Survivin is a member of the inhibitor of apoptosis protein (IAP) family that has been implicated in both apoptosis inhibition and cell cycle control. Recently, Survivin has attracted growing attention because of its tumor-specific expression and potential applications in tumor therapy. However, its inhibitory mechanism and subcellular localization remain controversial. Here, we report a novel Survivin mutant Surv-D53A, which displays a function opposite to Survivin and a distinctive subcellular distribution compared with its wild-type counterpart. Surv-D53A was shown to induce apoptosis in a p53-independent manner, indicating that tumor suppressor p53 is not involved in its apoptosis pathway.
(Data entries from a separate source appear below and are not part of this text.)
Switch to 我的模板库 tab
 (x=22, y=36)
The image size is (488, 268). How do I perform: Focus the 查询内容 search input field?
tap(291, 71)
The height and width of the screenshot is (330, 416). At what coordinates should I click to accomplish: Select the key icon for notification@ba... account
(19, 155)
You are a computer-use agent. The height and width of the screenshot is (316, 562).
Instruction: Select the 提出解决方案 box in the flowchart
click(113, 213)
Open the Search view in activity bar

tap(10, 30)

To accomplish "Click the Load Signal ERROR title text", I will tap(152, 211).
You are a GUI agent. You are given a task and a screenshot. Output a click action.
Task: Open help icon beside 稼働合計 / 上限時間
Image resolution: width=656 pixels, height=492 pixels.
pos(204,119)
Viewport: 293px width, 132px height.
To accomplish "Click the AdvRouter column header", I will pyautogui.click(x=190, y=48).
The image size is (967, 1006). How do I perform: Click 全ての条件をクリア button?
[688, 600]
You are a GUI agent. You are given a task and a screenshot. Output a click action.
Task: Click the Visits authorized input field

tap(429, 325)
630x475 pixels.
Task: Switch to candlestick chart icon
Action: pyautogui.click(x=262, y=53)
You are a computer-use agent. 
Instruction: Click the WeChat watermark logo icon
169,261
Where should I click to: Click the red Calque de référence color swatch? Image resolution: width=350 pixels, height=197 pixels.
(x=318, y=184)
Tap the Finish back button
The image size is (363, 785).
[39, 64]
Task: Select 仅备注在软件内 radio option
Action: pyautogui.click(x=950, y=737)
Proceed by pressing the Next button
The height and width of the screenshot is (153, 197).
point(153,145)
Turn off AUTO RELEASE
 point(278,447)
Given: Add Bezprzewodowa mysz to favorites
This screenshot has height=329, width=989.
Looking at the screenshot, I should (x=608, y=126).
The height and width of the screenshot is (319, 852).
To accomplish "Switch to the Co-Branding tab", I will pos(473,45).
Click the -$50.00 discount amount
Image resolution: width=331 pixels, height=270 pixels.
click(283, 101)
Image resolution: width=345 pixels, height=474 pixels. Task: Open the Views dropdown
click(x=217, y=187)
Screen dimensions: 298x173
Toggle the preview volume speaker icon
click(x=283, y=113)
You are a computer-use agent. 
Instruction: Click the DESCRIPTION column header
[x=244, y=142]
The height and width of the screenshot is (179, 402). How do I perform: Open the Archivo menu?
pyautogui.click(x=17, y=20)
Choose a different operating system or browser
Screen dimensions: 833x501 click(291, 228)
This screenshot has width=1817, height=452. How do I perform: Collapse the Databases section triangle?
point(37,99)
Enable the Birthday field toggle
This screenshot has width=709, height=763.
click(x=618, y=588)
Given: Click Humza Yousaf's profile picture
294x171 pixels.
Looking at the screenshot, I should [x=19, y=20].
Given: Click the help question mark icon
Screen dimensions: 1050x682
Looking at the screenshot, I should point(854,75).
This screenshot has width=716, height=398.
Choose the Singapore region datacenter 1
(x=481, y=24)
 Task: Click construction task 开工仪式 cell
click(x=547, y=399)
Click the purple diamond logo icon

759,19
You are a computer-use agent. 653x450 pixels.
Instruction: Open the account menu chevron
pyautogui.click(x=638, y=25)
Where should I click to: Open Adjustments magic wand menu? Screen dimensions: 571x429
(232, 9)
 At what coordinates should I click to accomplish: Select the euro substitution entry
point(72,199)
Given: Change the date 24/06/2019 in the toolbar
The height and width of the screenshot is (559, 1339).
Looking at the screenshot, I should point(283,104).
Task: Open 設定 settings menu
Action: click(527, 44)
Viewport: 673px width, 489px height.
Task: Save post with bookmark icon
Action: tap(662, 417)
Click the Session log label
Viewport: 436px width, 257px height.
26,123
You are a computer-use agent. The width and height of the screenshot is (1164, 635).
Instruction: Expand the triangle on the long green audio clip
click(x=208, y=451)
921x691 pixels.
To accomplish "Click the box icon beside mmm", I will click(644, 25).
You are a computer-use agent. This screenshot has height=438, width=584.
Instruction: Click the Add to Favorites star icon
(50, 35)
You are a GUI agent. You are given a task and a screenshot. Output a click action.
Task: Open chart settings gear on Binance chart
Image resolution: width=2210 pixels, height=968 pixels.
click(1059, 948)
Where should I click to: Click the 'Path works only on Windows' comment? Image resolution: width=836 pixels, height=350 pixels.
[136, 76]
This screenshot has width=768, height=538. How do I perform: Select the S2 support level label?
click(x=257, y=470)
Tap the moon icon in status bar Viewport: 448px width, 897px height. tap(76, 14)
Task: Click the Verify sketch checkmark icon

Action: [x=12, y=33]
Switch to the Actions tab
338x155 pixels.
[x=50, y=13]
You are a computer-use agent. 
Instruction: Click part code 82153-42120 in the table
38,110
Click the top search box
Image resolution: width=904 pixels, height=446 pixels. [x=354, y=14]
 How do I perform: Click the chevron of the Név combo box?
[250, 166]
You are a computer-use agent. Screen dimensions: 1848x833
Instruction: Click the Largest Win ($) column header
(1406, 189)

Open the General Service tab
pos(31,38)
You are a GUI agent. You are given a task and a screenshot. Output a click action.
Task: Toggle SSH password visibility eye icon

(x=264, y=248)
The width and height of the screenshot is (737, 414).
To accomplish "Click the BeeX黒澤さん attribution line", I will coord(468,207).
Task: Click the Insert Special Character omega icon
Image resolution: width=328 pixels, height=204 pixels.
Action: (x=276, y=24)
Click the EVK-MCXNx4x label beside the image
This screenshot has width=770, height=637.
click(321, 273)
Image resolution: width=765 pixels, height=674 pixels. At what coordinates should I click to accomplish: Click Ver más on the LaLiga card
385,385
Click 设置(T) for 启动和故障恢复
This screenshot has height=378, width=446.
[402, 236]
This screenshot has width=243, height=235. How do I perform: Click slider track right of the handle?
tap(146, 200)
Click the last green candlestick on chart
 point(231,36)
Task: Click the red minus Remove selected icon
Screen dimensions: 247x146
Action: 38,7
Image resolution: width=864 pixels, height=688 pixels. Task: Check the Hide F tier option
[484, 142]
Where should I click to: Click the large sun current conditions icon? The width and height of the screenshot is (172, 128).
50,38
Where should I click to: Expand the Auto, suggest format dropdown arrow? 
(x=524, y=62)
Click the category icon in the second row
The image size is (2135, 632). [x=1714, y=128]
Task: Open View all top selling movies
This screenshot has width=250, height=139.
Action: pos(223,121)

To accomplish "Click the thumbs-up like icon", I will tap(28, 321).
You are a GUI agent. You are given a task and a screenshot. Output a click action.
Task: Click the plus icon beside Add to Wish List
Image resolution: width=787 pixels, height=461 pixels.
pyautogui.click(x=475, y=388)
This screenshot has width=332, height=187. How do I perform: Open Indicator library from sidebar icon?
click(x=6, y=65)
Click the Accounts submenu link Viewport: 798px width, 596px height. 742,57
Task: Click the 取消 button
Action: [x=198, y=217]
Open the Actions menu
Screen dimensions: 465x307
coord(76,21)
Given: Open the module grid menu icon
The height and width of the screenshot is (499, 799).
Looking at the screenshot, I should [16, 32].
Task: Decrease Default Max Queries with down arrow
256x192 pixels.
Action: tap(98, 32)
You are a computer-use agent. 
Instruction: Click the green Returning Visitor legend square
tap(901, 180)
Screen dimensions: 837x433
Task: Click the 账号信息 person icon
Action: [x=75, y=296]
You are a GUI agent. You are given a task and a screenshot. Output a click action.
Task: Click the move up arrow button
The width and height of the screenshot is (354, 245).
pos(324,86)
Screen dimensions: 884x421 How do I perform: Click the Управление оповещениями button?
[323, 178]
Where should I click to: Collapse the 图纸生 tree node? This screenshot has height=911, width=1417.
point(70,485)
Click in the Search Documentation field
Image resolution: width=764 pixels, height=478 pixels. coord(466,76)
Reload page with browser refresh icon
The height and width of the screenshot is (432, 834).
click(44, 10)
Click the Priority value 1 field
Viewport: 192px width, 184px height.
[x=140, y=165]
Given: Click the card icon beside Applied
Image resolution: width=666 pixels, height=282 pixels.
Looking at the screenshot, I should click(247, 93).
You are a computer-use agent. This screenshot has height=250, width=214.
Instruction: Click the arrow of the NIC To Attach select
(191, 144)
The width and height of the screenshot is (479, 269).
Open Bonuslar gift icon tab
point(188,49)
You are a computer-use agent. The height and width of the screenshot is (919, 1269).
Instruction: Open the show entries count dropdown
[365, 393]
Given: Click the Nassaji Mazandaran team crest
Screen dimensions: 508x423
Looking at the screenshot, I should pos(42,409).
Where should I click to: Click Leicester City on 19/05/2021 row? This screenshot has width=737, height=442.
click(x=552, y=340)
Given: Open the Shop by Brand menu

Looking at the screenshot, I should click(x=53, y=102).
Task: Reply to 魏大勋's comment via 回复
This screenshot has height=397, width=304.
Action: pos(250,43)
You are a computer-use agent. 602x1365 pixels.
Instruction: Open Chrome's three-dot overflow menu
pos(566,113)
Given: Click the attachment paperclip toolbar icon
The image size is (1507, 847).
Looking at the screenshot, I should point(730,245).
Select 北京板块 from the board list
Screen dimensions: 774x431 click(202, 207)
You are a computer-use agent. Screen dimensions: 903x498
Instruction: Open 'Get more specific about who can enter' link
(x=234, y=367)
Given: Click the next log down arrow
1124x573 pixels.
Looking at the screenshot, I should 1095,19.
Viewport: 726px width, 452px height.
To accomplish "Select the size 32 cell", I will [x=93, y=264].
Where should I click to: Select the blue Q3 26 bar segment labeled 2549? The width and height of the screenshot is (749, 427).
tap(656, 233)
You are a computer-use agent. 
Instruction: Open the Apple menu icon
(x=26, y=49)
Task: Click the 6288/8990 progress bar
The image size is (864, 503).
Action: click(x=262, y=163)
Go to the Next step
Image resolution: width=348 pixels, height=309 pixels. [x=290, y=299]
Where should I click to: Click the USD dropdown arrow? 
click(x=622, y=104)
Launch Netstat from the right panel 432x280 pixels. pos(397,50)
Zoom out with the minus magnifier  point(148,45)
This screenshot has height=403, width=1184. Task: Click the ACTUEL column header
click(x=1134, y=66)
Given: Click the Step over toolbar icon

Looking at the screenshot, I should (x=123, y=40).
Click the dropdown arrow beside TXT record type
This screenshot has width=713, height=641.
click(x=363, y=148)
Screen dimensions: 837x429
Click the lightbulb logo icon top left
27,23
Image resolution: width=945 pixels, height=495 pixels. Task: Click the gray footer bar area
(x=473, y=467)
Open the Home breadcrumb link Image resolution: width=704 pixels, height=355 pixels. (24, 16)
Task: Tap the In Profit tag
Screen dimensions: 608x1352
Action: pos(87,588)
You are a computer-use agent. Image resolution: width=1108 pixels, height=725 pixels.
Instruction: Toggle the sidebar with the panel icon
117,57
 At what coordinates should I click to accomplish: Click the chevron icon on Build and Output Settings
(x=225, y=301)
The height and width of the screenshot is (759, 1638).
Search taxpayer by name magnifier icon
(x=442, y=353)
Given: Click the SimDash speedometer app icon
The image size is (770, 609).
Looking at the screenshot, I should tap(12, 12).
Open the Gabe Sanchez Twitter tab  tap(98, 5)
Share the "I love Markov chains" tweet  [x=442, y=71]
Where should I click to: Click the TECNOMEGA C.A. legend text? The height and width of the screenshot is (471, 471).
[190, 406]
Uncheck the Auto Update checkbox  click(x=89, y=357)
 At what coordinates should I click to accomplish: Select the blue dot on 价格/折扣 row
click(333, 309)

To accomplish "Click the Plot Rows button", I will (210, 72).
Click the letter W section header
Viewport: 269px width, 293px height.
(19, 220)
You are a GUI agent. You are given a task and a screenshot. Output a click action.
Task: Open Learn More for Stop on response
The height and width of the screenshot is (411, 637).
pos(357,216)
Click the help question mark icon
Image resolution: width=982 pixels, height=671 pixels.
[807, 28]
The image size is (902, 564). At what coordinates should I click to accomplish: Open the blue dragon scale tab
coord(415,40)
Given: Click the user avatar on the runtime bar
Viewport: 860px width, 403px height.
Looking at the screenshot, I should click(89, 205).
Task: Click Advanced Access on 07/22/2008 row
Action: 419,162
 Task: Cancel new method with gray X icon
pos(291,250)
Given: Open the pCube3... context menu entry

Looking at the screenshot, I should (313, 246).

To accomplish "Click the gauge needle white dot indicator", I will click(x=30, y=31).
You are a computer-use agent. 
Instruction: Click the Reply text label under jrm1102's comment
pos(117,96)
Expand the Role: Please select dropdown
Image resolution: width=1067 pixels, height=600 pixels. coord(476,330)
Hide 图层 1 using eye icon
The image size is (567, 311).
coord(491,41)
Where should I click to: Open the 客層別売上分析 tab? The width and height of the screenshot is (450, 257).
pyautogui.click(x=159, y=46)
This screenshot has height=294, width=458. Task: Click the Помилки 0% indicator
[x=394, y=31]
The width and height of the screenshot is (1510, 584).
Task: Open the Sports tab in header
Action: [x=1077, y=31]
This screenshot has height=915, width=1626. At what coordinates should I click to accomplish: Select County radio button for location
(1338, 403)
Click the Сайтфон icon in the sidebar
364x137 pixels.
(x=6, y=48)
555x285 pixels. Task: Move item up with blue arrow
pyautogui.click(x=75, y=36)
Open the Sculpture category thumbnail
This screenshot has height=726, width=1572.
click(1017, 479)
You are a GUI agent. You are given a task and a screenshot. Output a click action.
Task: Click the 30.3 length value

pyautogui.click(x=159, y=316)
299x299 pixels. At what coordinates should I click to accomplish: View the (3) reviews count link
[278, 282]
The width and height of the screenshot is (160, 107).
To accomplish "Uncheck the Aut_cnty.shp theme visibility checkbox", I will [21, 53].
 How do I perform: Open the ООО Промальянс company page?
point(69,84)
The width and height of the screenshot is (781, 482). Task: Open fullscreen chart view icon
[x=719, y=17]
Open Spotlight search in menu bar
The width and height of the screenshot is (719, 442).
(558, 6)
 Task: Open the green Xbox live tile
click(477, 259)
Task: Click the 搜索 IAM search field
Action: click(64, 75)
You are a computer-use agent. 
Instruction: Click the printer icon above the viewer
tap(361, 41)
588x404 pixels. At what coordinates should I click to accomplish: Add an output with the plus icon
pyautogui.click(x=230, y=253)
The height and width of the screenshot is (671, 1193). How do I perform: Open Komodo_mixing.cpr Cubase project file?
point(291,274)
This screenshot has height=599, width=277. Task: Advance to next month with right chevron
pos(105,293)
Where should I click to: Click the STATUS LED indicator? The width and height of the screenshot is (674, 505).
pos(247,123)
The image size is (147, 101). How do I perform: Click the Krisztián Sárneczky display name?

Surv-D53A was shown to markedly sensitize apoptosis induced by TRAIL, doxorubicin, and RIP3. We also demonstrated that similar to wild-type Survivin, Surv-D53A was localized in cytoplasm in interphase and to midbody at telophase. However, it fails to colocalize in chromosomes with Aurora-B in metaphase as wt-Survivin. Surv-D53A mutant is less stable than wt-Survivin and is degraded more rapidly by ubiquitin-proteasome pathway. Additionally, we found that Surv-D53A interacts with wt-Survivin to form heterodimer or with itself to form mutant homodimer, which may account for the loss of its antiapoptotic function. Finally, unlike Survivin*Survivin, neither Surv-D53A*Survivin nor Surv-D53A*Surv-D53A is able to bind to Smac/DIABLO, which may explain the underlying mechanism for its abolishment of antiapoptotic activity of Survivin.